Application of FTIR-ATR Spectroscopy to Determine the Extent of Lipid Peroxidation in Plasma during Haemodialysis.

During a haemodialysis (HD), because of the contact of blood with the surface of the dialyser, the immune system becomes activated and reactive oxygen species (ROS) are released into plasma. Particularly exposed to the ROS are lipids and proteins contained in plasma, which undergo peroxidation. The main breakdown product of oxidized lipids is the malondialdehyde (MDA). A common method for measuring the concentration of MDA is a thiobarbituric acid reactive substances (TBARS) method. Despite the formation of MDA in plasma during HD, its concentration decreases because it is removed from the blood in the dialyser.
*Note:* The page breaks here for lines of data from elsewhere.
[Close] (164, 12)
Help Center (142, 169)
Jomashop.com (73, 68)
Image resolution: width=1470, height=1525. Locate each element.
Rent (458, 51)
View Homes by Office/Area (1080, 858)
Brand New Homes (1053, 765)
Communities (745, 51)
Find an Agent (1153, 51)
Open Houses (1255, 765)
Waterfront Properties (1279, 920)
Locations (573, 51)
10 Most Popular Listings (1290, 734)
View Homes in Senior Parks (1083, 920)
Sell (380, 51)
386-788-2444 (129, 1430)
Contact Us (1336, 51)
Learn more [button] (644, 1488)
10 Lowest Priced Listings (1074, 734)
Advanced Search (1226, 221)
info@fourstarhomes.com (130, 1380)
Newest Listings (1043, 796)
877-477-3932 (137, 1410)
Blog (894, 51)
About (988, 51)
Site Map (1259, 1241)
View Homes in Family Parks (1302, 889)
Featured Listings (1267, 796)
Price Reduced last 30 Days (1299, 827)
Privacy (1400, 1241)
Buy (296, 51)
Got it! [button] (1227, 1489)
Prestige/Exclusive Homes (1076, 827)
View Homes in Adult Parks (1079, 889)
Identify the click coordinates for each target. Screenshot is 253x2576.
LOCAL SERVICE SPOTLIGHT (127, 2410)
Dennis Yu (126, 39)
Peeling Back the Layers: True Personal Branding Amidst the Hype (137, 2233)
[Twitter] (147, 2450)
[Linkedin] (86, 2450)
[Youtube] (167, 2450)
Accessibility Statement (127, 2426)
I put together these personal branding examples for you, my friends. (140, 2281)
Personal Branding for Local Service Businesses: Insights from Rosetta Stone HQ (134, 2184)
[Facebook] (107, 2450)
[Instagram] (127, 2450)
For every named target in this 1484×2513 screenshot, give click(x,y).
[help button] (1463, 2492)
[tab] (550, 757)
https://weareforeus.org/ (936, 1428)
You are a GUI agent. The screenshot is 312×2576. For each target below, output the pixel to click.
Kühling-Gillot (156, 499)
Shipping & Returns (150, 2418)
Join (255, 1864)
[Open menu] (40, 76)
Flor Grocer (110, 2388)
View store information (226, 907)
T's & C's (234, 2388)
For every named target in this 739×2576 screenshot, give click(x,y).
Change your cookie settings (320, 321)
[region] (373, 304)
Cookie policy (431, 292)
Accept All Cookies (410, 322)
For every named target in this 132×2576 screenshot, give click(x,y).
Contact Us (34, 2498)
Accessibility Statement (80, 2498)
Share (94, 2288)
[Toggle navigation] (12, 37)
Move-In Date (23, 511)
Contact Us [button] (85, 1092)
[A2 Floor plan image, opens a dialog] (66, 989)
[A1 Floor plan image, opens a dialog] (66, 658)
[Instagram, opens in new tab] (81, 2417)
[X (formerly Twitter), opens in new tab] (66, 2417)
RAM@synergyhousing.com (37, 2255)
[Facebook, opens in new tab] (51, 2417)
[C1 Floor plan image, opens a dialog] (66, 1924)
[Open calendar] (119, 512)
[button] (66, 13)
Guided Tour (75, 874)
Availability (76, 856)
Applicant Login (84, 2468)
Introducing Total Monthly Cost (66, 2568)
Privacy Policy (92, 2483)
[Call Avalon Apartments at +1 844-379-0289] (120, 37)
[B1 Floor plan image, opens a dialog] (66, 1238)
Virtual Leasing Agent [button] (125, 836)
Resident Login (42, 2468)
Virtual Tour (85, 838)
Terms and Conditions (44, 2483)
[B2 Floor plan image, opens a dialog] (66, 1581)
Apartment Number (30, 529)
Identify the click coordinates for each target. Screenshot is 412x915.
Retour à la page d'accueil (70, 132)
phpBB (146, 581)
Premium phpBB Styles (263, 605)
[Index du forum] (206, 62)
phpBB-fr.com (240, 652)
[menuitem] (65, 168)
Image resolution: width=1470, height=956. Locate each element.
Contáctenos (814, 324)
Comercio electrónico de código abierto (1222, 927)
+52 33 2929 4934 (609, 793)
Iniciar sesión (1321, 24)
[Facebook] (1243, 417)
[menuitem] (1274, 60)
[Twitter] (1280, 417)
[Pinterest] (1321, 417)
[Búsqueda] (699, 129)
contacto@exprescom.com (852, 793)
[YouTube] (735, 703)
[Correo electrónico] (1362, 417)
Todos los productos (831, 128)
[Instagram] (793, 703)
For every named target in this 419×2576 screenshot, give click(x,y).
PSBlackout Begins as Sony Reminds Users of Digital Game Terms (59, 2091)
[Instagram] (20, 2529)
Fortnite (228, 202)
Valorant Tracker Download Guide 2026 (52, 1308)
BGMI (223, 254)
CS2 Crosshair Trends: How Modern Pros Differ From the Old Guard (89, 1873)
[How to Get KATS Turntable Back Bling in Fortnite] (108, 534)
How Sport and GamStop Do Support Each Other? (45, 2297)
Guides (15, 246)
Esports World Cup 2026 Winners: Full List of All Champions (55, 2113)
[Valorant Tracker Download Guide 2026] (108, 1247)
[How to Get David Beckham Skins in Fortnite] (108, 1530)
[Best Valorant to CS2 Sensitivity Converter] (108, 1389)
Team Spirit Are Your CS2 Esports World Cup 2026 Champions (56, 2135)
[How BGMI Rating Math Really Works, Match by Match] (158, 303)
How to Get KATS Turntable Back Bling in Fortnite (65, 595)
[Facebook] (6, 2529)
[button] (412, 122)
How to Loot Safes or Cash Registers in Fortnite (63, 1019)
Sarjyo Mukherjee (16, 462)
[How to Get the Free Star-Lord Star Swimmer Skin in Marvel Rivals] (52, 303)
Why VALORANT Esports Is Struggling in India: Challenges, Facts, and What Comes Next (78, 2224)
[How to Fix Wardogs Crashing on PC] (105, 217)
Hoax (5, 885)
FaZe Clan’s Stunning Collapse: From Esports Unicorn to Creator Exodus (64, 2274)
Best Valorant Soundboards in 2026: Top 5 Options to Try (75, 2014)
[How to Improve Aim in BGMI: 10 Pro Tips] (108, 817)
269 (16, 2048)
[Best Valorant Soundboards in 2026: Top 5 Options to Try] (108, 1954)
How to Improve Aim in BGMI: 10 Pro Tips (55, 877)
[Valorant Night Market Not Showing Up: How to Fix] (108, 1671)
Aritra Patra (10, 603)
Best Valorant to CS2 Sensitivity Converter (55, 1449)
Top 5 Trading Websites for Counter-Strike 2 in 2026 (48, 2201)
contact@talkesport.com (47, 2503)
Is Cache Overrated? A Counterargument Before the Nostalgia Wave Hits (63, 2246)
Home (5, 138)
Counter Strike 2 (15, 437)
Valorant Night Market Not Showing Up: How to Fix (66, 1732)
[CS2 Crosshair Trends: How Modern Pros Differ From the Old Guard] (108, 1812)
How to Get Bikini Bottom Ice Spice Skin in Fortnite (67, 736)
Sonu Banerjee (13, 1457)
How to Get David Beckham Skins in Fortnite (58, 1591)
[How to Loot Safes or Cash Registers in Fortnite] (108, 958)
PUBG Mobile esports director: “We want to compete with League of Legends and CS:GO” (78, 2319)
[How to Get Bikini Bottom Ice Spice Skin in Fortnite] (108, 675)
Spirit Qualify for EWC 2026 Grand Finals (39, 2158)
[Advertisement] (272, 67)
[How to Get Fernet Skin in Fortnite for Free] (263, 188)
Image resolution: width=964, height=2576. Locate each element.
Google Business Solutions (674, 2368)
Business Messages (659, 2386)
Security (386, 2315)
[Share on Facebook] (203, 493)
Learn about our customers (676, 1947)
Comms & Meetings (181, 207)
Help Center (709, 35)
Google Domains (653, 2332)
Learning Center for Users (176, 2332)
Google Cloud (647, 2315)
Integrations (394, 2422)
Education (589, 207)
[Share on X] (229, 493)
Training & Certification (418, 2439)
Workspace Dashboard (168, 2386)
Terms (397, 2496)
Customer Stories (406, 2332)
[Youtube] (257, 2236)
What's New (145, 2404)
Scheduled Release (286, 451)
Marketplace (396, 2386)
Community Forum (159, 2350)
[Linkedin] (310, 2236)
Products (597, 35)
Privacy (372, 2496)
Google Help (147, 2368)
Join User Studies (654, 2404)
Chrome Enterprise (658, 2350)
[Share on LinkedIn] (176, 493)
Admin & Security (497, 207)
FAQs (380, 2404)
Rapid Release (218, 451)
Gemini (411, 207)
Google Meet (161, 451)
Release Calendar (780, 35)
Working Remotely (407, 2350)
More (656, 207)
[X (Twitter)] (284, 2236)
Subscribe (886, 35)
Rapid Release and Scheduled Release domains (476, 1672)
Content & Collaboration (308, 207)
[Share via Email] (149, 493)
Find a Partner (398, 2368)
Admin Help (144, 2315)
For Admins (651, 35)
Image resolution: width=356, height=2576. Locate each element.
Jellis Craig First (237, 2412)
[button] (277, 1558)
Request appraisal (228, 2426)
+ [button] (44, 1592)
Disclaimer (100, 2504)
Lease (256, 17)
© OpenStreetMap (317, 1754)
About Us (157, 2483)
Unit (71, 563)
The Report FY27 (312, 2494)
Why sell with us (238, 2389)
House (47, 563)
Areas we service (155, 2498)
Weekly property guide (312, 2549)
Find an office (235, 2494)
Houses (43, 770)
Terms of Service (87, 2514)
Therefore, this research proposes the Fourier Transform Infrared Attenuated Total Reflectance (FTIR-ATR) spectroscopy, which enables determination of primary peroxidation products. We examined the influence of the amount of hydrogen peroxide added to lipid suspension that was earlier extracted from plasma specimen on lipid peroxidation with use of TBARS and FTIR-ATR methods. Linear correlation between these methods was shown. The proposed method was effective during the evaluation of changes in the extent of lipid peroxidation in plasma during a haemodialysis in sheep. A measurement using the FTIR-ATR showed an increase in plasma lipid peroxidation after 15 and 240 minutes of treatment, while the TBARS concentration was respectively lower.